These days, more and more people of all ages are becoming entrepreneurs. Starting your own business is an exciting step and can open up a wealth of possibilities for you and your ideas.
There are many logistical aspects and factors to consider when you are starting your business. One important step is registering your business name. Following the proper protocols not only ensures that you are legally compliant, but it also affords you certain protections and helps you gain credibility in the eyes of consumers, potential partners and employees, and others.
So, how do you register your business name? Here are the steps to follow, plus more information on your options.
There are two main options for registering a business name: setting up a DBA (which stands for “doing business as”) or establishing an LLC (limited liability company). Learn more about the differences and benefits of each type of structure and process below.
A DBA is a fictitious business name established by someone who wants to conduct business under a name that is not her own. When she goes through this process, she does not have to create a business entity that is separate from herself. Establishing a DBA is often much less costly and involved than setting up an LLC, although the fees vary from state to state and county to county.
An LLC is operated separately from you, the business owner, as a distinct entity. It offers some protections that a DBA does not; for example, it protects you and your own assets from personal liability. While a DBA is more common among sole proprietors, an LLC is a good idea if you have employees or intend to expand. It can also lend some legitimacy and credibility to your business.
Unfortunately, it does cost a small fee to file a DBA. The fee tends to be larger for an LLC. However, if you use your own legal name to run and operate your business, you do not need to register your business name. For example, if your name is Jane Smith and you are calling your business Jane Smith as well, you will not need to pay a fee or go through the steps of registering your business name.
The fee to file a DBA varies according to the city or county in which you are establishing the business. Usually, the cost is somewhere between $10 and $100.
The cost to establish an LLC is a bit steeper. Depending on your state, it can range from roughly $50 and $500. In New York State, for example, the filing fee is $200.
The requirements of choosing a name for your LLC can vary according to your state, but generally speaking, the name cannot be the same as that of another LLC, must end with LLC or some variation of this designator, and may not include certain words as dictated by your state. (Check with your Secretary of State’s office for details.
Most state agencies (usually your Secretary of State’s office) that handle business name filings offer an online tool that allows you to check whether your name is taken. You can also ask a representative of that agency about how to find out. These steps are the same for filing a DBA.
You should also ensure that your name or a similar one is not trademarked. You can search the U.S. Patent and Trademark Office’s (USPTO) Trademark Electronic Search System (TESS) to find this information.

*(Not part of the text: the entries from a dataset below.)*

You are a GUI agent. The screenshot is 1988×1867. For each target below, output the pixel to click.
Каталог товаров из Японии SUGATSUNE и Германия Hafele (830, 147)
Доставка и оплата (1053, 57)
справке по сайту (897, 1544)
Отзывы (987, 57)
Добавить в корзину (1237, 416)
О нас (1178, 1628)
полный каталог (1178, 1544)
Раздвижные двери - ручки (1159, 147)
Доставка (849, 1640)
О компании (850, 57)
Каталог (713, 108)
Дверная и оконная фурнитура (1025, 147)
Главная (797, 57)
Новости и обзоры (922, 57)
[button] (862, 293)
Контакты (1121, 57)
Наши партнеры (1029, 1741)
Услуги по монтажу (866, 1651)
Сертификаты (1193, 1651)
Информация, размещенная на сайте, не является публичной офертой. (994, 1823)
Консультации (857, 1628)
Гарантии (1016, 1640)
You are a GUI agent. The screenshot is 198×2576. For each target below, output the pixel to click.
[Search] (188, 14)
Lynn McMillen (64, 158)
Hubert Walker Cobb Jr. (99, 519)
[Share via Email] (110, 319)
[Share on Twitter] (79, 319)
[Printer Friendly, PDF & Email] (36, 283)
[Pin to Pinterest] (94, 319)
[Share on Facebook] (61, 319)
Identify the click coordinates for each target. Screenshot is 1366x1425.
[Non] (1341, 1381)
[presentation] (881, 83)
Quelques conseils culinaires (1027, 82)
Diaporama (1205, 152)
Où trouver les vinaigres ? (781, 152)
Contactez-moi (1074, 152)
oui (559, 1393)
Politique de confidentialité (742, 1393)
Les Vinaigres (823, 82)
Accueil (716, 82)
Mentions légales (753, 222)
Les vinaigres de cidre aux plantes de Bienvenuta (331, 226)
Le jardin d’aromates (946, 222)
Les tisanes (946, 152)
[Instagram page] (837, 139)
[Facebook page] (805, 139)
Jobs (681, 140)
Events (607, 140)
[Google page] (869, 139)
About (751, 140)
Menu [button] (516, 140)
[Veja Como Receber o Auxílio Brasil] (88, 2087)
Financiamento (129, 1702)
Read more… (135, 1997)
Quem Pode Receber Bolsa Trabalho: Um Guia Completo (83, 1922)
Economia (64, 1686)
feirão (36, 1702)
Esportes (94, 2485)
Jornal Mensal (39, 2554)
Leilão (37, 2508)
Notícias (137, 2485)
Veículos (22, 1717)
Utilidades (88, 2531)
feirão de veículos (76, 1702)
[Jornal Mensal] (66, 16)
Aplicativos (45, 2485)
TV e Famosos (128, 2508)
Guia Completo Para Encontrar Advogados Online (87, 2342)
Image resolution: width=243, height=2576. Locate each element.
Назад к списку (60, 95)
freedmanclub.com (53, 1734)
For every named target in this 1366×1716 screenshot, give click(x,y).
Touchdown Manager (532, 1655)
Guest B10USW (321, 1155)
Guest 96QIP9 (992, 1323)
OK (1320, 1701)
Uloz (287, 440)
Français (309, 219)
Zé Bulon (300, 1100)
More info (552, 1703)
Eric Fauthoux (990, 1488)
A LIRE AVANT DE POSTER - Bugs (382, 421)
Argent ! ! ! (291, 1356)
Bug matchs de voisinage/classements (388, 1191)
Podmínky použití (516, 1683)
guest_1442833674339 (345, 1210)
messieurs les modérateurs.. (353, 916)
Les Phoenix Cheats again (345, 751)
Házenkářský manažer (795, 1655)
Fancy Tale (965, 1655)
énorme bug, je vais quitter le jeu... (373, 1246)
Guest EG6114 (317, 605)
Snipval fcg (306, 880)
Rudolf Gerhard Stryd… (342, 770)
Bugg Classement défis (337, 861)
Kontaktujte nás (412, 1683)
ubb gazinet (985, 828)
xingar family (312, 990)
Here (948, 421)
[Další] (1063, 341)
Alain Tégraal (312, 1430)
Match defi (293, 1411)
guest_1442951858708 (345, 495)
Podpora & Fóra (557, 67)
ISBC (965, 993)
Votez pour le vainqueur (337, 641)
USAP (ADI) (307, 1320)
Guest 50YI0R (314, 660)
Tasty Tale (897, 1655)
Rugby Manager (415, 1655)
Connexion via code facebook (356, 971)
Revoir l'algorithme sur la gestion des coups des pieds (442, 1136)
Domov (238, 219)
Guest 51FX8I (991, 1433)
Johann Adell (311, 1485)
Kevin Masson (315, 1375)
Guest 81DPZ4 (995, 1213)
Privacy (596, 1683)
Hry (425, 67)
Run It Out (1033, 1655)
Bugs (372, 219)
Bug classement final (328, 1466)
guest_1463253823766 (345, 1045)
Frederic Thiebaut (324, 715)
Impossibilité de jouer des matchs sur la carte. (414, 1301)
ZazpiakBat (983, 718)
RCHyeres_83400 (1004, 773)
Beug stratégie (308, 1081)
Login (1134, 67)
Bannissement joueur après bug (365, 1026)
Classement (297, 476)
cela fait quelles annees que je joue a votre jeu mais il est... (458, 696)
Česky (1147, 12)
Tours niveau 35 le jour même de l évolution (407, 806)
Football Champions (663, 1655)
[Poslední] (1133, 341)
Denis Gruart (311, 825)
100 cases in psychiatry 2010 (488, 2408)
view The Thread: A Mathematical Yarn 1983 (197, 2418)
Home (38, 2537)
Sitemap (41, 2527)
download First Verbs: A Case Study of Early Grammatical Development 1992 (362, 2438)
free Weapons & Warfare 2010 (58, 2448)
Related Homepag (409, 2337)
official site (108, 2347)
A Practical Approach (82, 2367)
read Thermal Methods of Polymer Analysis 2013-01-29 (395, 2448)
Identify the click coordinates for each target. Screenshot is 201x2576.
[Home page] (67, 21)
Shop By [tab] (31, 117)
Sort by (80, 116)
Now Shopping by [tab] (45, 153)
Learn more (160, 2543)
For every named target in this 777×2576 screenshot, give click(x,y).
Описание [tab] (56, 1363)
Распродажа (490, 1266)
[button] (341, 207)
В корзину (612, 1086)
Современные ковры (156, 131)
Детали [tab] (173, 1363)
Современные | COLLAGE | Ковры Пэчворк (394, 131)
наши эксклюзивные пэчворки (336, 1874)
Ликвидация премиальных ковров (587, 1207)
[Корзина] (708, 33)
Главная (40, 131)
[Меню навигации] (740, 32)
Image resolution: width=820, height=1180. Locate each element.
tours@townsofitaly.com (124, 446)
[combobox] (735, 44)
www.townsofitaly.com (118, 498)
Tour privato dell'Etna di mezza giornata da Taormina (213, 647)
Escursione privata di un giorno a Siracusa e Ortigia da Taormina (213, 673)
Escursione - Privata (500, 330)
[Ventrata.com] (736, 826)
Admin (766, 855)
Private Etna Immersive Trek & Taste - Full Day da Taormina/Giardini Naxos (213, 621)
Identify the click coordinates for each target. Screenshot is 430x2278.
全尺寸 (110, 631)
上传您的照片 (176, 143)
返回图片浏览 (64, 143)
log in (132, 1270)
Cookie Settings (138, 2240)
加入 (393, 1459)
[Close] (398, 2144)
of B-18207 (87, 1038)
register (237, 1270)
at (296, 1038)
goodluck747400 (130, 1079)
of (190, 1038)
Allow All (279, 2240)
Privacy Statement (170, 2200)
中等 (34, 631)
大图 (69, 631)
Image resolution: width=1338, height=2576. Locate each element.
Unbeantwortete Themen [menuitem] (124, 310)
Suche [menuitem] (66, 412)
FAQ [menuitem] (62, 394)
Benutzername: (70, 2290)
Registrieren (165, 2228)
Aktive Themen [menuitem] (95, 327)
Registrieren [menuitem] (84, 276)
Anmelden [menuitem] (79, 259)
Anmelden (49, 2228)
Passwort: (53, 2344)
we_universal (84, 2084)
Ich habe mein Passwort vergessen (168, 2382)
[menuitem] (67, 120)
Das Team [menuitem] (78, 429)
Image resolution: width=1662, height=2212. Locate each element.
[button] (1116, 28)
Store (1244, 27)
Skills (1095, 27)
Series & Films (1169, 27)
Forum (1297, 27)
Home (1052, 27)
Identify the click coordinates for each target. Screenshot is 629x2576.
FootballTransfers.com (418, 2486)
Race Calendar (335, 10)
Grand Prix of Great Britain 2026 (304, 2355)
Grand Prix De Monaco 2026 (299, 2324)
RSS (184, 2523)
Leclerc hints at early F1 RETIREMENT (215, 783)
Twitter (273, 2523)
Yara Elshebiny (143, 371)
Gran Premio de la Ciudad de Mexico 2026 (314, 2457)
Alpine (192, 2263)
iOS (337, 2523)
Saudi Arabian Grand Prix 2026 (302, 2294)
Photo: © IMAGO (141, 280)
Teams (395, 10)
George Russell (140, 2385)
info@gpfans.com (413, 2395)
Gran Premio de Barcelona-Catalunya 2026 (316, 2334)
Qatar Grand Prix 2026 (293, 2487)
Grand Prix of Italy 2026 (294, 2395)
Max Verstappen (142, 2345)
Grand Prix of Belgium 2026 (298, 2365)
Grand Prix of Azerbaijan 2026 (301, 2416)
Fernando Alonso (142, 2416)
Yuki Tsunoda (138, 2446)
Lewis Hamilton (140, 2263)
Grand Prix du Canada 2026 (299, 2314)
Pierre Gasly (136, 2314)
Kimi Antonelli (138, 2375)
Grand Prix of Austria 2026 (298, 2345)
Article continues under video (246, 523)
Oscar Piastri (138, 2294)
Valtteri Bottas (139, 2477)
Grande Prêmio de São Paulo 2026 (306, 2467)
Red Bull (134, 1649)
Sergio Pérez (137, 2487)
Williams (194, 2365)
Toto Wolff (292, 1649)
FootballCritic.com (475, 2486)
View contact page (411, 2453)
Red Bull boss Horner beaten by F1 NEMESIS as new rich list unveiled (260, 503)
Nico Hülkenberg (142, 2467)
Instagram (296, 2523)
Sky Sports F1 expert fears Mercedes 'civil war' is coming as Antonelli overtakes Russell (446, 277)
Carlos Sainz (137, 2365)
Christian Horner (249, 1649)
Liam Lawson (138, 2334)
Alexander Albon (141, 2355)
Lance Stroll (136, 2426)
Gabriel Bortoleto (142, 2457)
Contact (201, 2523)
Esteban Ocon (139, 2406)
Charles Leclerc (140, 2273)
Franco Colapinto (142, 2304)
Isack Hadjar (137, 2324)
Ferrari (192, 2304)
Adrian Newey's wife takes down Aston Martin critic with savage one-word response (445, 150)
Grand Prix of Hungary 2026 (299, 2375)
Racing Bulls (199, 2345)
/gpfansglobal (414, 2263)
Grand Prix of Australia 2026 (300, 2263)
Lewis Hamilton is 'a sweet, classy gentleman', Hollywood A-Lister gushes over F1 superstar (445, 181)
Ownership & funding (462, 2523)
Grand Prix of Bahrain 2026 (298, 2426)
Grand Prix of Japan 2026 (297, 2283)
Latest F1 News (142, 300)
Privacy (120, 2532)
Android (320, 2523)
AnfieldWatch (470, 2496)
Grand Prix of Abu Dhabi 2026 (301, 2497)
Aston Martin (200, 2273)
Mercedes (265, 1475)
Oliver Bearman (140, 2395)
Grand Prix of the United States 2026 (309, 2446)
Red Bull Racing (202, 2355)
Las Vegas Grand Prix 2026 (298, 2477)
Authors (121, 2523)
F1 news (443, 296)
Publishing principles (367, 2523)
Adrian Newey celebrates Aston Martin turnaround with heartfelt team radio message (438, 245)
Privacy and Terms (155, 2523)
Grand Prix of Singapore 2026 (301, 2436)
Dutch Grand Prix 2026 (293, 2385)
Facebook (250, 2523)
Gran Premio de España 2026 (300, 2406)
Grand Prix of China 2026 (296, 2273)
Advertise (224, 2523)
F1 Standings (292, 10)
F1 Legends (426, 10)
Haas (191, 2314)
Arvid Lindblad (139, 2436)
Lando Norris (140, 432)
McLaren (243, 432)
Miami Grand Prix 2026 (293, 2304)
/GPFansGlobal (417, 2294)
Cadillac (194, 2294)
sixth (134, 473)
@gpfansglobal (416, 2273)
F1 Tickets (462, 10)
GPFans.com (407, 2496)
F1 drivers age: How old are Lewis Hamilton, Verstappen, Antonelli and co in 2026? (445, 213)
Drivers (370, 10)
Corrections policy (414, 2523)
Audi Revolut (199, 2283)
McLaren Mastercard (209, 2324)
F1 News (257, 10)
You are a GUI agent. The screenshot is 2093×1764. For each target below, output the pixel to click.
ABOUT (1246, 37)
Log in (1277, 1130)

If you are confused or encounter any problems when trying to find out if your business name is taken, it is a good idea to seek guidance from an attorney, who can also help you trademark your own business name if you wish.
(Note that these steps can vary from state to state.)
1. Find out if your desired business name is available for registration.
2. File the Articles of Organization with the office of the Secretary of State in your state of registration.
3. Pay the filing fee.
4. Establish an Operating Agreement that designates responsibilities, liabilities, rights, and more among members of the LLC. All members must adopt this agreement.
5. Publish a copy of the Articles of Organization in a newspaper. (This step is not required by all states, and the length of time the announcement appears and the number of newspapers in which it must be published varies from state to state.)
6. Secure permits or licenses your business may need to have in order to operate.
After filing, you will be required to report any pertinent changes (such as the address of the business) to the same office. You will also send an update with business and financial information every year. (In some states, you must also update your contact information regularly; in New York State, for instance, you must do so every two years.) The LLC name will stand until the business is dissolved.
1. Determine whether your business name is viable (not taken).
2. File a certificate of Assumed Name in the applicable office of the county or city where you intend to conduct business. (In some states, you will file it with the office of the Secretary of State.)
3. Pay the filing fee.
Unlike in the case of an LLC, a DBA has a limited duration period. (In California, for instance, it is five years; in Texas, a DBA lasts for 10 years before expiring.) You may renew it before it expires. In some states, you must also report any changes in the original information. Note that some LLCs may also file a DBA if they wish to conduct business under another name; in this case, you will likely need to provide proof that the LLC is established, operating legitimately, and in good standing.